Oxyphil parathyroid carcinomas are uncommon neoplasms, and the clinicopathologic features of these tumors are largely unknown. We evaluated the clinicopathologic features of oxyphil parathyroid carcinomas and the expression of cytokeratin 14 (CK14), the high-affinity glucose transporter-4 (Glut-4), as well as the cell cycle proteins p27 and Ki67 and compared these with oxyphil parathyroid adenomas and chief cell parathyroid adenomas and carcinomas.
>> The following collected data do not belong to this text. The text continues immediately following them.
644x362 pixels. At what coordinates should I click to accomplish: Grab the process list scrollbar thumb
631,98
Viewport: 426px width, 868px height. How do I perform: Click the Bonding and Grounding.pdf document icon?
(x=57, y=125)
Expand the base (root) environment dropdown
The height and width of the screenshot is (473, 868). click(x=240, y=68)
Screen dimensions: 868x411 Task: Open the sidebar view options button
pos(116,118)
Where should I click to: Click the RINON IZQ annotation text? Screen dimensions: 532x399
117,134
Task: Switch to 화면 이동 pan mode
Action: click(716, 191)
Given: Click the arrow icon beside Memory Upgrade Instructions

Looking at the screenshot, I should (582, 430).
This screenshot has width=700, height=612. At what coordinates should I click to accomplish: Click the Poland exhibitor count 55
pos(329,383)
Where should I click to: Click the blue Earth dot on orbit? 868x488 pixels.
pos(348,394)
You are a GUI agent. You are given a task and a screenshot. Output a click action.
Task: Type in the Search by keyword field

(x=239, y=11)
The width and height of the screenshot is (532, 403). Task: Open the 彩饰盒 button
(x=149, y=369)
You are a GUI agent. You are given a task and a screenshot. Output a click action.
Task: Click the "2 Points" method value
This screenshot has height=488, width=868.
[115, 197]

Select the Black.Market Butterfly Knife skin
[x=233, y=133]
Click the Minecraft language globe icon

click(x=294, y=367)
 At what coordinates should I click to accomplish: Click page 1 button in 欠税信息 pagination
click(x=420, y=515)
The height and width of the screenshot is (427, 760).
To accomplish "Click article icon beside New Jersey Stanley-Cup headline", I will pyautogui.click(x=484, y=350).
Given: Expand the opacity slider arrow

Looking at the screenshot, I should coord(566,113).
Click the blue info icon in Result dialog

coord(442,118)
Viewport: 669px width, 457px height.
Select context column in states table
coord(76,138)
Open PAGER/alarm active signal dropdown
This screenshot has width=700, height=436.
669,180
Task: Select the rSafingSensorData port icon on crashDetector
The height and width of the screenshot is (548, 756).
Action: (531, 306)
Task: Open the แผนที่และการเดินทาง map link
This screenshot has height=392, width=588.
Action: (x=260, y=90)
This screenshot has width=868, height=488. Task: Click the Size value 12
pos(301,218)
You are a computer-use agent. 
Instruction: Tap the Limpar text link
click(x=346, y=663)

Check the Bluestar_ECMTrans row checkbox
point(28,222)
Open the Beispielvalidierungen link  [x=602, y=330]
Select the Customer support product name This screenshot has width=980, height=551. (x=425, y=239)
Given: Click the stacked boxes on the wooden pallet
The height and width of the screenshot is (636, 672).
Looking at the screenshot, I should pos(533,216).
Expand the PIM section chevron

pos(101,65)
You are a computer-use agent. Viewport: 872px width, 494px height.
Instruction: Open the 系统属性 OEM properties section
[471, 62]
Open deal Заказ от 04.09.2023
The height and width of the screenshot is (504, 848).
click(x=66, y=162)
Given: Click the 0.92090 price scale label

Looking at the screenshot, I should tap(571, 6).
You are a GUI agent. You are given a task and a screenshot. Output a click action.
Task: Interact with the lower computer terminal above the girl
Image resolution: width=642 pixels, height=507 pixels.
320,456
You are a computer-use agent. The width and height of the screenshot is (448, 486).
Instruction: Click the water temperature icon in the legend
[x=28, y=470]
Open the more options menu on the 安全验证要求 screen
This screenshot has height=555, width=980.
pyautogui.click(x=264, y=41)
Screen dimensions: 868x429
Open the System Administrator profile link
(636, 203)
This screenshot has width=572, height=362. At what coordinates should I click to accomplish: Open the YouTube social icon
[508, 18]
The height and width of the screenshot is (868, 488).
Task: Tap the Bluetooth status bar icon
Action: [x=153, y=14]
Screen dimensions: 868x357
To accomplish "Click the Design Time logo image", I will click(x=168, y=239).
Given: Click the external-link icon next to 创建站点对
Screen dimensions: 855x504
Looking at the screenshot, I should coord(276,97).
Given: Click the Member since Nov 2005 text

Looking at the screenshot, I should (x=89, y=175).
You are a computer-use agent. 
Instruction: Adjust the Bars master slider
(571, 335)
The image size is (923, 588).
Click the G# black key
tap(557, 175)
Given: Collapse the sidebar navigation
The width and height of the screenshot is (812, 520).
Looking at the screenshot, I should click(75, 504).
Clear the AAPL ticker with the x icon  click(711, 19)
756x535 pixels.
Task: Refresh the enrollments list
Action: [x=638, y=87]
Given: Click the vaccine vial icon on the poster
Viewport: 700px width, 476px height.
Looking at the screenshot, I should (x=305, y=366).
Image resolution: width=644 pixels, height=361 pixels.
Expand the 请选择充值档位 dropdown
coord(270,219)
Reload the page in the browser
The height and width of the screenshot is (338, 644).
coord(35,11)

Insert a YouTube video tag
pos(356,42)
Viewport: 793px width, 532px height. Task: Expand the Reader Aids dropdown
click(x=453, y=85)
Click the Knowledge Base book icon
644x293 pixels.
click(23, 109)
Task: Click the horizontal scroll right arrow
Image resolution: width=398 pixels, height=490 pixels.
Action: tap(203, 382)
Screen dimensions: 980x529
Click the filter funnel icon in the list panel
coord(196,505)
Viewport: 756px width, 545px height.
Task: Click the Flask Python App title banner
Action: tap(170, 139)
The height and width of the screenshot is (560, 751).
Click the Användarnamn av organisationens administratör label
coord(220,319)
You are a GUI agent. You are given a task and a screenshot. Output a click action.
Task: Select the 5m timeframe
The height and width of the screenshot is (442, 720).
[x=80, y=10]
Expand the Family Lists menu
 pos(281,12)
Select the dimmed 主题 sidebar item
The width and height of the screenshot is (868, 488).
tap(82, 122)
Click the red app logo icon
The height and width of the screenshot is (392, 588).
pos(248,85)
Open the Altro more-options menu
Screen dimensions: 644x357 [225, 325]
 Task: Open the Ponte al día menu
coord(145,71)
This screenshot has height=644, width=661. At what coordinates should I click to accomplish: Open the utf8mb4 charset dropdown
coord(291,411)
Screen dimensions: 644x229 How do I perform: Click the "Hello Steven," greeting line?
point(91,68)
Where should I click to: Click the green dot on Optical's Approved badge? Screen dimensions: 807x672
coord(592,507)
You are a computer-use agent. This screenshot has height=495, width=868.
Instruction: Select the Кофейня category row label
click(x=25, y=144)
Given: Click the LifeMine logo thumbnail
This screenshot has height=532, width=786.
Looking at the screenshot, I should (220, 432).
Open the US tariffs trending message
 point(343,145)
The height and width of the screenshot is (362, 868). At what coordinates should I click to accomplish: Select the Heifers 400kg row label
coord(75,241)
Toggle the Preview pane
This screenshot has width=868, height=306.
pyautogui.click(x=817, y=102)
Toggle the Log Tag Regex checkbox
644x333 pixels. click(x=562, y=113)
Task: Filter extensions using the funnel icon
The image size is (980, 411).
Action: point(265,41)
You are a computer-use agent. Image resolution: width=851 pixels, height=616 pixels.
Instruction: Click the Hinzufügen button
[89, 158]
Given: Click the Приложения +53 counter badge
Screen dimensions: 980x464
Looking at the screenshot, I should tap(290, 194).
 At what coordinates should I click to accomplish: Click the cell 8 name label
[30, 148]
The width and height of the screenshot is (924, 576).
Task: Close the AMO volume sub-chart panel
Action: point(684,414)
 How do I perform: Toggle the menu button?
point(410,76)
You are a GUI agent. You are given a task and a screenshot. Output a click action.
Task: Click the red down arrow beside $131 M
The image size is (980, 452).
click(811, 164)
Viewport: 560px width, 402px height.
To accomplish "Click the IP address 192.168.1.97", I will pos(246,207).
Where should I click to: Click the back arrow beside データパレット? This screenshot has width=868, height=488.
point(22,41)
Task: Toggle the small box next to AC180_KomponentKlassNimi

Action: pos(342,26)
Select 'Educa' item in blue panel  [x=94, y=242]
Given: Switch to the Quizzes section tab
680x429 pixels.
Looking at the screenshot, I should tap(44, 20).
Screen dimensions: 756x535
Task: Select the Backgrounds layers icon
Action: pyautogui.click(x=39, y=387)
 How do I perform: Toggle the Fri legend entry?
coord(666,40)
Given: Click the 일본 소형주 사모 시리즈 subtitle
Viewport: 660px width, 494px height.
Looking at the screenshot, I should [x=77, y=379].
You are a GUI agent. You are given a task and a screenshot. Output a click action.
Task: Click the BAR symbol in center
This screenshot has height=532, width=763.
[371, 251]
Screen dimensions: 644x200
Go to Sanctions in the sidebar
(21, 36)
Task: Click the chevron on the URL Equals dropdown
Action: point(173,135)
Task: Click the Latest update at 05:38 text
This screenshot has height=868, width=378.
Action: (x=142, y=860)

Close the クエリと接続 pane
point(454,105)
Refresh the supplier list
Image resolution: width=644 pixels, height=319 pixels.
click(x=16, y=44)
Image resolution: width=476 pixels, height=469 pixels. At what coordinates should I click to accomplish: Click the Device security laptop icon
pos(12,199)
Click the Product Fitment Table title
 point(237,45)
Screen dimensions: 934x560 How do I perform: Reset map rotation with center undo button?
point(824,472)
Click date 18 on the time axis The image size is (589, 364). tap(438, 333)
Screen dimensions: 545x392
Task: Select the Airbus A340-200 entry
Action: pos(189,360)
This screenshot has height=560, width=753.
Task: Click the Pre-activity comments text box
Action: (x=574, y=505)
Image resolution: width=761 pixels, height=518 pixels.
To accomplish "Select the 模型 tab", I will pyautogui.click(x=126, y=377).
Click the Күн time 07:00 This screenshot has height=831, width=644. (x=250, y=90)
Formalin-fixed, paraffin-embedded archival tissues from primary (n = 6) and recurrent (n = 4) oxyphil carcinomas were analyzed and compared with chief cell parathyroid carcinomas (n = 12), oxyphil parathyroid adenomas (n = 38), and chief cell parathyroid adenomas (n = 17) by immunohistochemistry for CK14, Glut-4, p27, and Ki67 using the avidin-biotin peroxidase system. Patients with primary oxyphil and chief cell carcinoma presented with high levels of serum calcium (n = 15.5 and 13.7 mg/dL, respectively). Approximately half the patients in each group died of disease. The Ki67 labeling index was higher (4.9 vs 1.9) and the p27 index lower (23 vs 66) in primary oxyphil carcinoma compared with primary oxyphil adenomas. CK14 was expressed in most oxyphil adenomas (35 of 38 cases) but not in oxyphil carcinomas (0 of 10 cases). Glut-4 was more commonly expressed in both groups of adenomas compared with carcinomas. These results show that oxyphil parathyroid carcinomas are functional malignancies similar to chief cell carcinomas and are associated with hypercalcemia, recurrence, and death. Expression of CK14 is very different in oxyphil adenomas compared with carcinomas. Although distinction between parathyroid adenomas and carcinomas can only be made by histopathologic and clinical findings, these results suggest that immunostaining for CK14, p27, and Ki67 may provide additional information to help distinguish between difficult cases of parathyroid adenomas and carcinomas. These findings also indicate that the same histopathologic features should be used to diagnose oxyphil and chief cell parathyroid carcinomas.